_Task details_. Work out how many lines of the listing below mention the word "камеры", and give only that figure.

_Available data_.
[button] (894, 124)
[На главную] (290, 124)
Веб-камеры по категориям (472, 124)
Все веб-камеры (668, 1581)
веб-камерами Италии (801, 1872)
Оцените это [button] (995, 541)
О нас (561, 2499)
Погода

_Answer section_. 2